→ WORK TASK
Return every line from the one with "Given: Go to next record with > button" through the one with "Given: Disable 会员卡支付 for 堂食扫码", inclusive, exactly as it appears below.

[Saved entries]

--- START ---

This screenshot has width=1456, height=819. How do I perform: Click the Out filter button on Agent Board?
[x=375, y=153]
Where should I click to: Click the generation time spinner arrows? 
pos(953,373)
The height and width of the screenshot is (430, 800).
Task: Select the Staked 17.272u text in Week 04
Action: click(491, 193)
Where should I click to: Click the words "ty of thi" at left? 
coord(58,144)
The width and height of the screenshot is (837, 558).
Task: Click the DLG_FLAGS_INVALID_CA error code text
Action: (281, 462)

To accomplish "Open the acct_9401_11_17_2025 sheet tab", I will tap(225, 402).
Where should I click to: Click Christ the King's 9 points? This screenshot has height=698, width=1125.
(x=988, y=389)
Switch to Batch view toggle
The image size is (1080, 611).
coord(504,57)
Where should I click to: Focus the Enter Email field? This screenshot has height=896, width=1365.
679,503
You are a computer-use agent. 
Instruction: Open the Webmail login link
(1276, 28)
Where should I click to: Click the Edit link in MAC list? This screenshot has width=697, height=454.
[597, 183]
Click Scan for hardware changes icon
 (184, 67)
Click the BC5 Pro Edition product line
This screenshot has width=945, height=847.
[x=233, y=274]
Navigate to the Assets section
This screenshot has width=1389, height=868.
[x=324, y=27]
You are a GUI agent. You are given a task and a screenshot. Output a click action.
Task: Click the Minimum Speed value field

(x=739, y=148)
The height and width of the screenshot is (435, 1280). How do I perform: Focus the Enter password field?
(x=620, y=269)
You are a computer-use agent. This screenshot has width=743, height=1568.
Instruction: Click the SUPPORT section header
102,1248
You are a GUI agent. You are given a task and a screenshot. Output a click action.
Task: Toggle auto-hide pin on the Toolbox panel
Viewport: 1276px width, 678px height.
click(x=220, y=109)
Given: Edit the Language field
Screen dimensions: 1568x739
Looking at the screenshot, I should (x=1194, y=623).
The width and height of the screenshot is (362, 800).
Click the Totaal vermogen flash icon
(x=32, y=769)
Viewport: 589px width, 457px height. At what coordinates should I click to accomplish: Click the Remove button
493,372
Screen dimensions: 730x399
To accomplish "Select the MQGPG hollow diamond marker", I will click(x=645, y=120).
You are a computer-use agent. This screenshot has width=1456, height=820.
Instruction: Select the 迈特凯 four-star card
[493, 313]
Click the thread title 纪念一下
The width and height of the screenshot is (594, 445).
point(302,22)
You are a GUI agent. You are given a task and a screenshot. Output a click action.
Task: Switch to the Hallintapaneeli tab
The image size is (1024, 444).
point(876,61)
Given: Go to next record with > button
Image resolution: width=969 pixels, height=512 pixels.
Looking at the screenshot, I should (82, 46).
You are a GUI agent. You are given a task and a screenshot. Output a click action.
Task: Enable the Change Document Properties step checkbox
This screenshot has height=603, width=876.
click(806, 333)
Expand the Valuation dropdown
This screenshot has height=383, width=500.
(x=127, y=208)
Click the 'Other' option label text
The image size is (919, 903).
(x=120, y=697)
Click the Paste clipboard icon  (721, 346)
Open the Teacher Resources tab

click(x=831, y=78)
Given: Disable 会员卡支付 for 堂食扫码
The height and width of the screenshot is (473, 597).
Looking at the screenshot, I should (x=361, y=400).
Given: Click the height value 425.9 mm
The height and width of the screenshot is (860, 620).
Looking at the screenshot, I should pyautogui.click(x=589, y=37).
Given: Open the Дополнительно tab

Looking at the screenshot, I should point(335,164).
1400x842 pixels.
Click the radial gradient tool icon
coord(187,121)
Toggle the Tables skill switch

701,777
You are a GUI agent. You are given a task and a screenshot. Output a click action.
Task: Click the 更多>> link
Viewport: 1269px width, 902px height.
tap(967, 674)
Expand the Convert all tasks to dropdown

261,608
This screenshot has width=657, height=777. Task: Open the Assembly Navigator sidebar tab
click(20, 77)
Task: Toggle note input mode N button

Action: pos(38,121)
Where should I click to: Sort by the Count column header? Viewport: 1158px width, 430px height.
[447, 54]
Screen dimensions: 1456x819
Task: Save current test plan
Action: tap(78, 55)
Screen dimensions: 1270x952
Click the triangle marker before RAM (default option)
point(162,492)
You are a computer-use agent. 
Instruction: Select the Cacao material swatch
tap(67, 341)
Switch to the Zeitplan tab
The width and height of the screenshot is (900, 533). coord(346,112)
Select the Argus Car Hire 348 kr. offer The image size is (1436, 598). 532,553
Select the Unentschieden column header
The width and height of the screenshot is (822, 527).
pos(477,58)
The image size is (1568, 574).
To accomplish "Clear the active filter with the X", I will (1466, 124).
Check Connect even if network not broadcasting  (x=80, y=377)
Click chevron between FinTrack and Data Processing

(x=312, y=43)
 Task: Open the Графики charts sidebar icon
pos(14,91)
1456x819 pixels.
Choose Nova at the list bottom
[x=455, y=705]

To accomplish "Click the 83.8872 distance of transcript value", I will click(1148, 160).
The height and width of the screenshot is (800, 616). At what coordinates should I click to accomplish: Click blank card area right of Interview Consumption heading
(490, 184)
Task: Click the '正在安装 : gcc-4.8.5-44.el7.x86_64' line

--- END ---

→ TASK OUTPUT
Given: Go to next record with > button
Image resolution: width=969 pixels, height=512 pixels.
Looking at the screenshot, I should (82, 46).
You are a GUI agent. You are given a task and a screenshot. Output a click action.
Task: Enable the Change Document Properties step checkbox
This screenshot has height=603, width=876.
click(806, 333)
Expand the Valuation dropdown
This screenshot has height=383, width=500.
(x=127, y=208)
Click the 'Other' option label text
The image size is (919, 903).
(x=120, y=697)
Click the Paste clipboard icon  (721, 346)
Open the Teacher Resources tab

click(x=831, y=78)
Given: Disable 会员卡支付 for 堂食扫码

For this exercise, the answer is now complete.